Aufgaben |
A – Beantworte drei Fragen zum Textauszug über die SVA:
(i) Warum nimmt man laut Blazek beim Arzt meistens die ASVG, wenn man wählen kann?
(ii) In welchen zwei Fällen darf die SVA laut Gesetz die Verzugszinsen herabsetzen oder nachsehen?
(iii) Welche zwei Beispiele für eine Herabsetzung der Zinsen nannte die SVA Blazek?
B – Schreibe den Textauszug über Beiträge und Verzugszinsen bei der SVA nach seinem letzten Satz weiter.

Vorliegender Textauszug |
◇ ◇ ◇

Blazek: Das ist ein Mythos. Sie sind nicht doppelt versichert. Sie zahlen einen Prozentsatz vom Unselbstständigen- und einen Prozentsatz vom Selbstständigen-Einkommen. Das geht auch nur bis zur Höchstbemessungsgrundlage. Man zahlt einfach von den Beträgen, die man verdient hat, prozentuell Krankenversicherung. Meiner Meinung nach ist das gerecht. Viele sind auch neben der SVA bei anderen Kassen versichert. Wer es sich beim Arzt aussuchen kann, nimmt meistens die ASVG, weil die ohne Selbstbehalt ist. Das ist natürlich gut für die SVA: die kriegen die Beiträge, müssen aber nichts für den Arztbesuch zahlen.
„Was ist besser? Pest oder Cholera?“
dieZeitschrift: Über den Selbstbehalt hat es eine Urabstimmung gegeben.
Blazek: Ja, die Mehrheit hat für den Selbstbehalt gestimmt. Die Frage war aber nicht: ,Sollen wir einen Selbstbehalt machen oder nicht?' Sondern es wurde gefragt: ,Sollen wir einen Selbstbehalt machen oder wollen Sie lieber höhere Beiträge zahlen?' Die Mehrzahl sagt: ,Ich bin eh nie krank. Bleiben wir lieber beim Selbstbehalt'. Da war die Frage, was ist besser? Pest oder Cholera?
DieZeitschrift: Die Verzugszinsen bei der SVA sind immens hoch. Gibt es eine Möglichkeit der Herabsetzung?
Knipp: Die eigentlichen Verzugszinsen sind circa 8 Prozent p.a. Diese werden aus dem von der Nationalbank bekanntgegebenen Basiszinssatz und einem Aufschlag von 8 Prozent errechnet. Die SVA darf laut Gesetz die Verzugszinsen herabsetzen oder nachsehen, wenn die wirtschaftliche Existenz des Beitragsschuldners gefährdet wäre oder wenn es sich nur um einen kurzfristigen Zahlungsverzug handelt.
Blazek: Ich habe bezüglich der „Gefährdung der Existenz des Beitragsschuldners“ eine Anfrage an die SVA gestellt, was das denn sein könnte. Als Beispiel für eine Herabsetzung der Zinsen wurde mir eine länger dauernde Erkrankung oder das Wegbrechen eines großen Kunden genannt.

◇ ◇ ◇

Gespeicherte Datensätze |

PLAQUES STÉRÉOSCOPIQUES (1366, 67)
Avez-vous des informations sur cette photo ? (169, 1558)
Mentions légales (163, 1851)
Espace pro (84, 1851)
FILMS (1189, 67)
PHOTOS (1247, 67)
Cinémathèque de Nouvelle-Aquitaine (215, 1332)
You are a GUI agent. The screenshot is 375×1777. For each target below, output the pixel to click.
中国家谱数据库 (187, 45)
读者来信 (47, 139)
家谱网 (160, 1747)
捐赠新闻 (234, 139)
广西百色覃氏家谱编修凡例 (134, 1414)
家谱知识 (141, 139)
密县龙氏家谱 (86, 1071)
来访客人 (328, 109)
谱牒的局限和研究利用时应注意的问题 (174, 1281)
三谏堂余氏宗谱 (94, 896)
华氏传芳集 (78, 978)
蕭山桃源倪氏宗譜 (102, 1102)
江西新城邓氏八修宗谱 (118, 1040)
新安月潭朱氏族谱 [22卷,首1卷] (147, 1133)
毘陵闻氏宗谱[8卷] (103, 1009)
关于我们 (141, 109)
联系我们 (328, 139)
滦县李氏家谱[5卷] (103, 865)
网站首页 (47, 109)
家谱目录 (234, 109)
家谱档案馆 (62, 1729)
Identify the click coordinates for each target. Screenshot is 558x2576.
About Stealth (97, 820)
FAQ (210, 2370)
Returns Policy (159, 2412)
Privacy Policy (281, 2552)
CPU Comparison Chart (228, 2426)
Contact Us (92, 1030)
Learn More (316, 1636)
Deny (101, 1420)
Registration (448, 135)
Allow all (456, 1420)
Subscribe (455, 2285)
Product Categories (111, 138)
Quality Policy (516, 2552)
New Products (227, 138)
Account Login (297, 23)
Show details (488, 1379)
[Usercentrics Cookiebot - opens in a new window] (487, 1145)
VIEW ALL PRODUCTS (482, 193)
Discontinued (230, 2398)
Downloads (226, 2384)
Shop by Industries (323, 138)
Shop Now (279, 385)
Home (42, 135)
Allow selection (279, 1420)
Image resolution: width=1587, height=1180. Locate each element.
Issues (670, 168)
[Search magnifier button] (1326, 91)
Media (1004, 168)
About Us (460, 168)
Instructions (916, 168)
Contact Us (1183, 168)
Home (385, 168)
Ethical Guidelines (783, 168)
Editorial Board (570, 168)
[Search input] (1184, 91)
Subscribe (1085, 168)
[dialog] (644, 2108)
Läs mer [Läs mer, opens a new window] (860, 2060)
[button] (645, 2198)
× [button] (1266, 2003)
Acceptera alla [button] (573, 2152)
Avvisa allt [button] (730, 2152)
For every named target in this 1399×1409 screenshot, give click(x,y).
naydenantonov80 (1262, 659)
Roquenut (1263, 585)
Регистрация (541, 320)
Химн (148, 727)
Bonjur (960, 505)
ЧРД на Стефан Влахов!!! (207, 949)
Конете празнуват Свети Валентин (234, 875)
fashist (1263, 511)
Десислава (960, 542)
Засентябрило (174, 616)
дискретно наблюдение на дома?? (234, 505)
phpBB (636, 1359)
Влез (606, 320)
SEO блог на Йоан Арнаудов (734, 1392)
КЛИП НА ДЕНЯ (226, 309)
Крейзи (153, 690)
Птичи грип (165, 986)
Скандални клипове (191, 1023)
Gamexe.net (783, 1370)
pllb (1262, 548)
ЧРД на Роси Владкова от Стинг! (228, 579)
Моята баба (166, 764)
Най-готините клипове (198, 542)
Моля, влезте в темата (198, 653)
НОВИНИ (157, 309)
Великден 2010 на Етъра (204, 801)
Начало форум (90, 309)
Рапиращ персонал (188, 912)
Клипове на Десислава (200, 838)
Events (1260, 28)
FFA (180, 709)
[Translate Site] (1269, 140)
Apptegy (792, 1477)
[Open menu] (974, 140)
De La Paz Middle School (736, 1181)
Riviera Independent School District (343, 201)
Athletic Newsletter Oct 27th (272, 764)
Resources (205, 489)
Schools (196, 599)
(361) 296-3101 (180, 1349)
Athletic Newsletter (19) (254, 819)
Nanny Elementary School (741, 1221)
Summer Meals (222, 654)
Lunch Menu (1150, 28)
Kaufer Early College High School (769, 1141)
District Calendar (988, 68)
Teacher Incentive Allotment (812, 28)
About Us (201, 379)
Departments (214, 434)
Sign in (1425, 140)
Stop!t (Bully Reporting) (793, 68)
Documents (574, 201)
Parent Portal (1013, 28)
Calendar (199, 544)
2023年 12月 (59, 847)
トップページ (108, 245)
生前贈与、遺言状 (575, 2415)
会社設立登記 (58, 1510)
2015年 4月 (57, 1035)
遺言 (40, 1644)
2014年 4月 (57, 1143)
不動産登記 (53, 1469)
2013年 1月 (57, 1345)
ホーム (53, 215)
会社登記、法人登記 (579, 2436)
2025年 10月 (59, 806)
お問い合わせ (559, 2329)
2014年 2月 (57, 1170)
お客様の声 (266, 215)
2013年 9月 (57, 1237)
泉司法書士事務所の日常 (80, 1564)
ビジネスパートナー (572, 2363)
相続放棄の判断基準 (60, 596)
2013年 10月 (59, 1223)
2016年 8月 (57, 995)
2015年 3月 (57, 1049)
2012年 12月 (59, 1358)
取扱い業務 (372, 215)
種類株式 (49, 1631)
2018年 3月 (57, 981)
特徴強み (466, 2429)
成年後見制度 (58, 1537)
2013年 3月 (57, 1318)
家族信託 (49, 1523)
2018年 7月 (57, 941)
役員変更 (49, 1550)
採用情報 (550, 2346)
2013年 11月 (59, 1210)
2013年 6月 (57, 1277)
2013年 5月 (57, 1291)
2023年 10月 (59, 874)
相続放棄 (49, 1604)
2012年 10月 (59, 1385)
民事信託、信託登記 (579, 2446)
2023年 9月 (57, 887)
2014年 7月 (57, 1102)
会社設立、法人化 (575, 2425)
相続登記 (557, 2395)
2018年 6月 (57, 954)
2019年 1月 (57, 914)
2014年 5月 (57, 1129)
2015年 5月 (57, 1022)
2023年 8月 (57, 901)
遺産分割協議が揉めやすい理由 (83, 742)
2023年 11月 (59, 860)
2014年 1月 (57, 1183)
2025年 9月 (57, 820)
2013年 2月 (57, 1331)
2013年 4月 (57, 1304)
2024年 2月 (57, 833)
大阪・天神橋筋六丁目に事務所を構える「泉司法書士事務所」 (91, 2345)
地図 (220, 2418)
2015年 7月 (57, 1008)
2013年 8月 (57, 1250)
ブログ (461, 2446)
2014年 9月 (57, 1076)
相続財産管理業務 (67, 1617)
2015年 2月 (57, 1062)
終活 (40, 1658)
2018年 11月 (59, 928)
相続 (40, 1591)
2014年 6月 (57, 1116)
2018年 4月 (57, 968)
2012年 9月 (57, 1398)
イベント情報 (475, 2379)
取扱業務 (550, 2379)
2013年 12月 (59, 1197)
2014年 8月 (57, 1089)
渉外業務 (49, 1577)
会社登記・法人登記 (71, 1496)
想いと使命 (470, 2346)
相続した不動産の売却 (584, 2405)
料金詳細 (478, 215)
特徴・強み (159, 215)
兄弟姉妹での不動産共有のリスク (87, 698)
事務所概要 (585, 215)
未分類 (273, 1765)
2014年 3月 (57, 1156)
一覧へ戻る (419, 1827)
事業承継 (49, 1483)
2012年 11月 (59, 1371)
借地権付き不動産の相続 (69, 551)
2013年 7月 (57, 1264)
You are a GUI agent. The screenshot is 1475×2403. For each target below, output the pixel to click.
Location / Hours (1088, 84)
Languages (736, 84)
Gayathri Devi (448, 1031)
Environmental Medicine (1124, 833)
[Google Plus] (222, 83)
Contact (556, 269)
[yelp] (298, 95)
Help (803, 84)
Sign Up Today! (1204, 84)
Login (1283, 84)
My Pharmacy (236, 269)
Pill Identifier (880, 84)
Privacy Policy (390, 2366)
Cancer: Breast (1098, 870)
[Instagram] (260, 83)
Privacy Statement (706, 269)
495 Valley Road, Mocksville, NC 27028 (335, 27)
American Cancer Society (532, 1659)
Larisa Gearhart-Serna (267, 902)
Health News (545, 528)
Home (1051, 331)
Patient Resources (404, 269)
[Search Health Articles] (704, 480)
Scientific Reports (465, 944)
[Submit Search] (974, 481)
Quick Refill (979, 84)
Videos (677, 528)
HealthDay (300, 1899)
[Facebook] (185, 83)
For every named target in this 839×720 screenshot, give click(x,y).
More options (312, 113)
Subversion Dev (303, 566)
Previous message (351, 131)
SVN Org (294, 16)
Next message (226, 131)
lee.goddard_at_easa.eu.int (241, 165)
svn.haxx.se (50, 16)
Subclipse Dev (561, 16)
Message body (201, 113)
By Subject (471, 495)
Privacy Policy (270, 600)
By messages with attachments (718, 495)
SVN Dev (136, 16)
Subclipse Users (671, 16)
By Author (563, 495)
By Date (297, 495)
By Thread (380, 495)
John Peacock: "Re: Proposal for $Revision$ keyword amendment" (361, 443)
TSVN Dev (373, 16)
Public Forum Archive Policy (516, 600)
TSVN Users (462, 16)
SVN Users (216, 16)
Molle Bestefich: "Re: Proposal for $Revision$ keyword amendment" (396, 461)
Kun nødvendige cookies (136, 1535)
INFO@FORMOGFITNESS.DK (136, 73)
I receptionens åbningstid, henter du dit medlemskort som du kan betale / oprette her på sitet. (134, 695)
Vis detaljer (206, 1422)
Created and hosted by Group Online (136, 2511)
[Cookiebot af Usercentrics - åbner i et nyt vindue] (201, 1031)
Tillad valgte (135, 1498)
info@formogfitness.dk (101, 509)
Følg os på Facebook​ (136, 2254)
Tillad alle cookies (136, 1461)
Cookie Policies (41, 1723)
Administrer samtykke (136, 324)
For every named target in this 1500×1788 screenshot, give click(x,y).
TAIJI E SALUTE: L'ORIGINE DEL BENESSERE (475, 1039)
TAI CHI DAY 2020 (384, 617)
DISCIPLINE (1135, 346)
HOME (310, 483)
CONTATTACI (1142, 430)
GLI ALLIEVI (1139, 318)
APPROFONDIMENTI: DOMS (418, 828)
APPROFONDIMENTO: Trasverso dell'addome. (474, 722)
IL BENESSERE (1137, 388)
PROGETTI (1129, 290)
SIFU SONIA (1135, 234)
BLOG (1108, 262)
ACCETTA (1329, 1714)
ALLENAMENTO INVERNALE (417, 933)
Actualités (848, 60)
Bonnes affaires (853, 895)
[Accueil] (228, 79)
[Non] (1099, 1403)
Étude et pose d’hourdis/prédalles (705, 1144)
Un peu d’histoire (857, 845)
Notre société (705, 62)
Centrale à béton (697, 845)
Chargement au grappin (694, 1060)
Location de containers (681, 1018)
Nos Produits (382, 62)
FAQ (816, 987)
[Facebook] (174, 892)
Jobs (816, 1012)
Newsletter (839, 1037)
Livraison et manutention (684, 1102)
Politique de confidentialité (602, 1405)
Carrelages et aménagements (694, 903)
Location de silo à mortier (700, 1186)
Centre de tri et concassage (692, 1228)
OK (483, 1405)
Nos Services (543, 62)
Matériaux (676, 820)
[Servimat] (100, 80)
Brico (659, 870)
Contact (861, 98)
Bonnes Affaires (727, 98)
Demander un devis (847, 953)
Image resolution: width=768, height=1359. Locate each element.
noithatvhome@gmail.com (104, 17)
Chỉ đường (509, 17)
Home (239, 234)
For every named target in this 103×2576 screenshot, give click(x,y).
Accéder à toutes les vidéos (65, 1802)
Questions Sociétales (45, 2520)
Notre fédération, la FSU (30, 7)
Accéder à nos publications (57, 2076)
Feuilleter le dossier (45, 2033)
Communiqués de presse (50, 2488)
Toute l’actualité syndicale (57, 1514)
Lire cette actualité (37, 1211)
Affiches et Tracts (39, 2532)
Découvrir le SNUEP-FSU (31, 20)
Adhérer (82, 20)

◇ ◇ ◇

Antworten |
A –
(i) Weil die ASVG ohne Selbstbehalt ist.
(ii) Wenn die wirtschaftliche Existenz des Beitragsschuldners gefährdet wäre oder wenn es sich nur um einen kurzfristigen Zahlungsverzug handelt.
(iii) Eine länger dauernde Erkrankung und das Wegbrechen eines großen Kunden.

B –
Knipp: Ein weiteres Problem ist die Hinzurechnung der vorgeschriebenen Beiträge bei der SVA in Stundungsfällen. Das ist ein bisschen kompliziert. Zur Ermittlung der SVA-Beitragsgrundlage, werden zum Gewinn laut Einkommenssteuerbescheid die vorgeschriebenen SV-Beiträge hinzugerechnet. Wenn nun ein Einnahmen-Ausgaben-Rechner - mit den SVA-Zahlungen über einen Jahreswechsel hinweg im Verzug ist, wird das in dem betreffenden Jahr nicht als Betriebsausgabe gerechnet, weil er diesen Betrag ja auch nicht eingezahlt hat. Er muss aber dennoch die im Gesetz vorgesehene Hinzurechnung tragen. Das führt zum perversen Ergebnis, dass die Ermittlung der SV-Beiträge nicht auf Basis erzielter Gewinne, sondern theoretischer Gewinne unter Hinzurechnung der nichtbezahlten Beiträge erfolgt. Wird der Rückstand im nächsten Jahr abgebaut, kehrt sich das Ganze um. Dann werden die Zahlungen als einkommensmindernd angerechnet, das könnte aber in einem Jahr sein, wo durch zu geringem Gewinn gar keine Steuer zu zahlen ist und man hat daher keinen Vorteil, wo vorher Nachteil. Im Extremfall rutscht der Gewinn unter die Mindestbeitragsgrundlage der SVA und man bezahlt SVA-Beiträge, die im anderen Jahr nicht ausgeglichen werden. Diese Vorgangsweise hat das Höchstgericht als verfassungsrechtlich unbedenklich erkannt, offenbar aufgrund des Ausgleichs im Zeitraum vom Entstehen des Rückstandes und dessen gänzlichem Abbau.
„Da kommen eigentlich immer die selben Leute“
dieZeitschrift: Bei euren Demos und Flashmobs sind noch sehr wenige Teilnehmer.
Knipp: Da kommen eigentlich immer die selben Leute.
Blazek: Das ist zäh. Wir haben weit über 5000*) Mitglieder. Bei einem Flashmob sagen fünfzig: ,Wir sind da.' Zwanzig kommen dann wirklich. Das ist in Österreich leider noch immer so: Nur wenn es mir ganz schlecht geht, stehe ich auf. Aber selbst den Hintern hoch zu kriegen, wenn es anderen schlecht geht, dazu ist heute keiner mehr bereit. Aber eines haben wir erreicht: Mittlerweile wird mit uns gesprochen. Und einige wichtige Eckpunkte wurden ja auch schon umgesetzt.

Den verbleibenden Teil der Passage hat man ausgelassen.